### Provided records
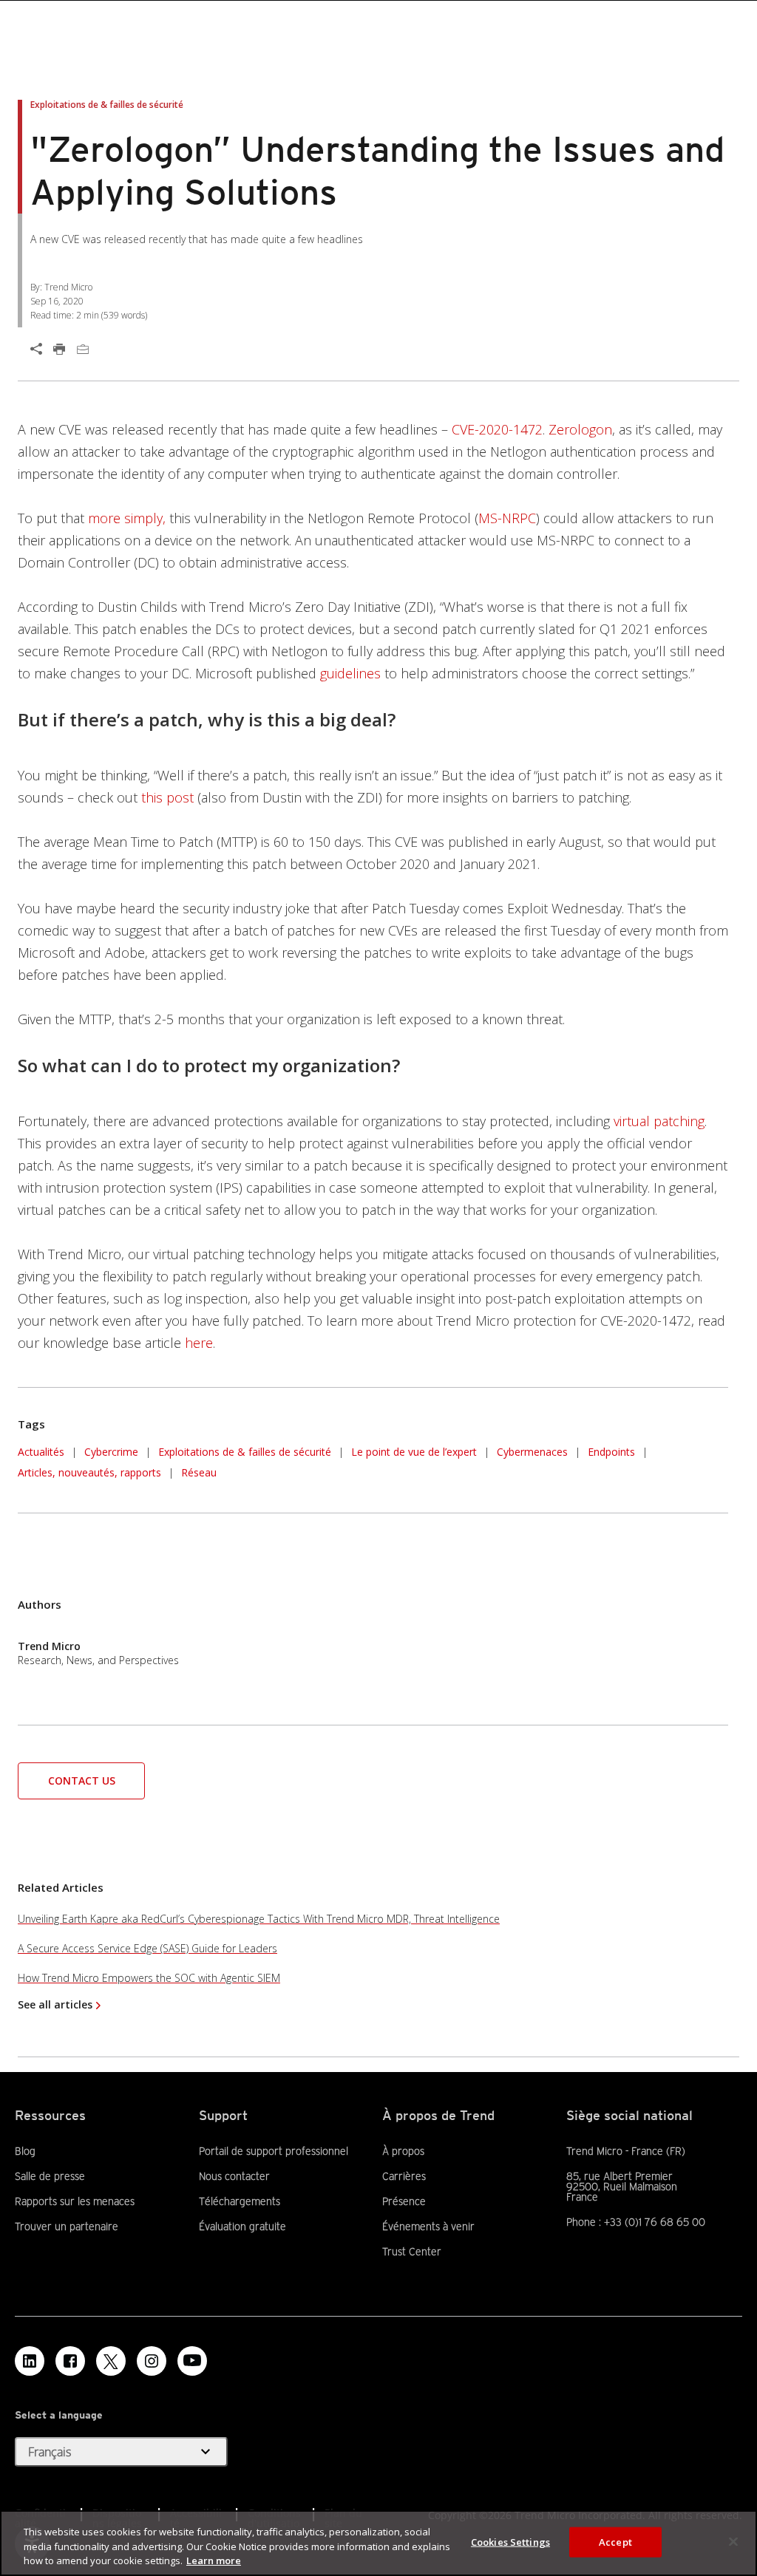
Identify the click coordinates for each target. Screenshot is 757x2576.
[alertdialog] (378, 2543)
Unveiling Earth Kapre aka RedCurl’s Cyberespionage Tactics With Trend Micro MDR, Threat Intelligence (259, 1919)
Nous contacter (234, 2176)
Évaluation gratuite (242, 2226)
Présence (404, 2201)
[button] (81, 1779)
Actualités (41, 1450)
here (199, 1343)
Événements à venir (428, 2226)
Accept (615, 2541)
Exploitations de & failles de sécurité (244, 1452)
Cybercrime (111, 1452)
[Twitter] (111, 2361)
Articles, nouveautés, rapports (89, 1472)
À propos (403, 2151)
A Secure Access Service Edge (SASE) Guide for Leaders (147, 1948)
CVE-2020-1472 (497, 429)
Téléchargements (239, 2201)
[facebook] (70, 2361)
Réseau (199, 1472)
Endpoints (611, 1452)
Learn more (213, 2560)
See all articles (55, 2004)
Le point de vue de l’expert (414, 1452)
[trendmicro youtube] (192, 2361)
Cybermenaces (532, 1452)
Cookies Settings (510, 2541)
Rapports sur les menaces (75, 2201)
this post (167, 797)
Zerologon (580, 429)
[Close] (733, 2541)
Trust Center (411, 2251)
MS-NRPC (507, 518)
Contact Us (81, 1780)
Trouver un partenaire (66, 2226)
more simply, (127, 518)
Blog (25, 2151)
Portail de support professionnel (273, 2151)
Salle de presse (50, 2176)
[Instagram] (151, 2361)
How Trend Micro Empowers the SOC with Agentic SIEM (149, 1978)
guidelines (350, 673)
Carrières (404, 2176)
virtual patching (659, 1121)
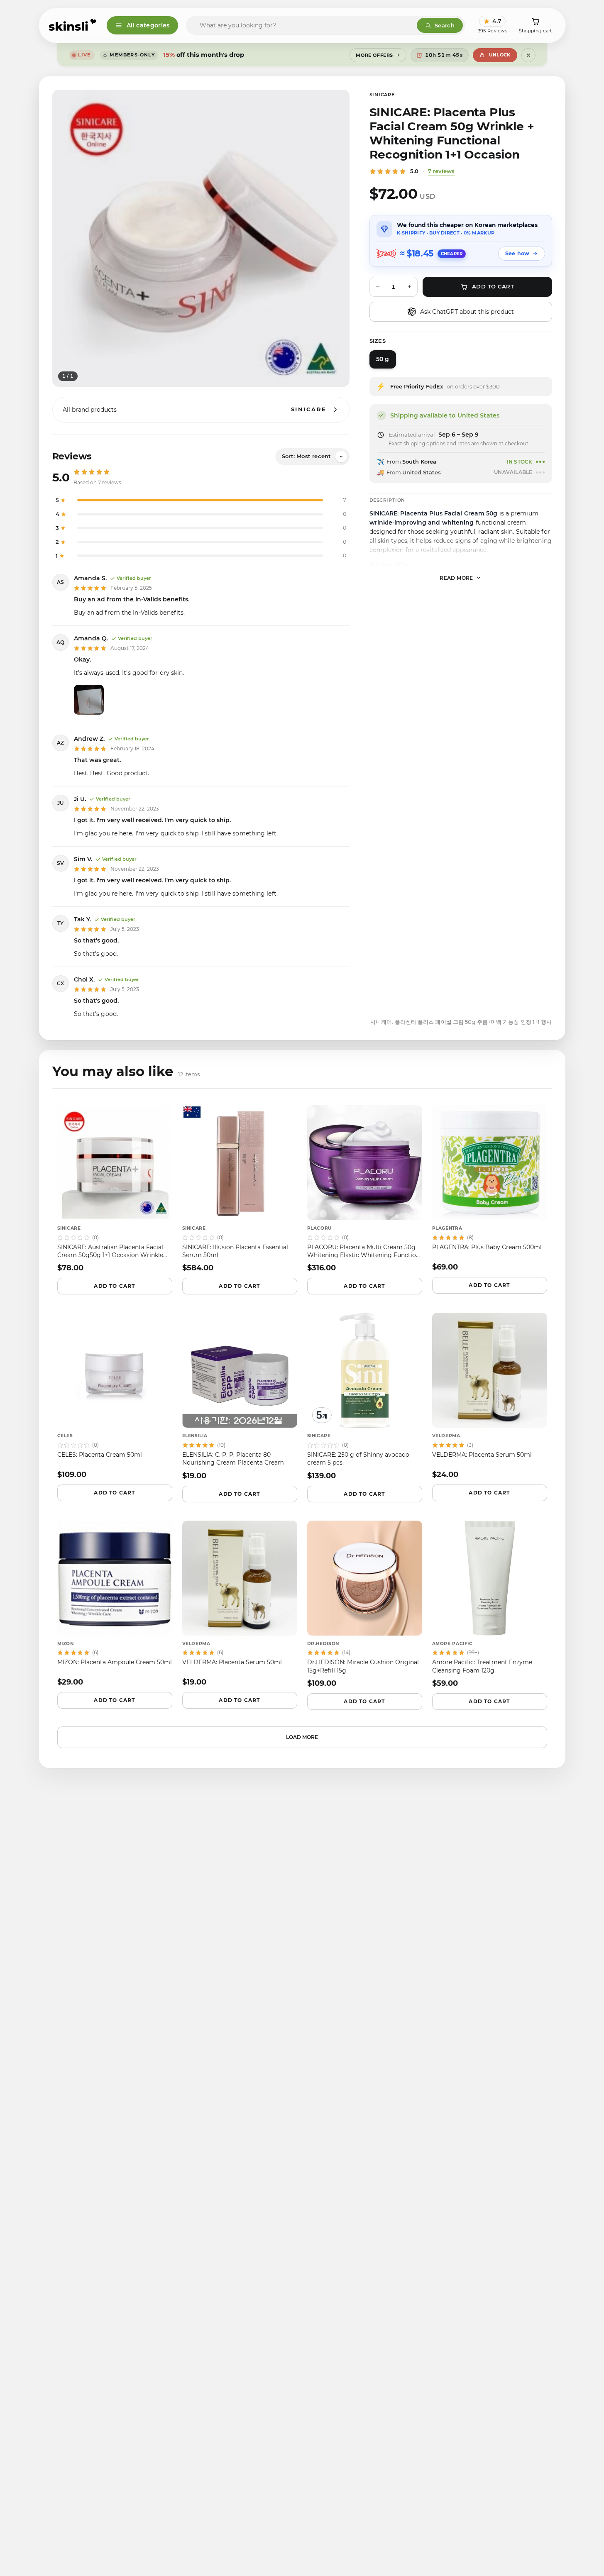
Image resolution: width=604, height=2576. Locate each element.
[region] (201, 238)
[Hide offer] (528, 55)
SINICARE (382, 95)
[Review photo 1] (89, 700)
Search (445, 25)
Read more (456, 577)
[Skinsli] (72, 25)
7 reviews (441, 171)
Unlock (500, 55)
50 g (382, 359)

### What this task involves
Could you show every line of the material that includes the string "each"?

### Result of this exercise
Identify the click coordinates for each target. Screenshot is 757x2576.
Image resolution: width=604, height=2576. Locate each element.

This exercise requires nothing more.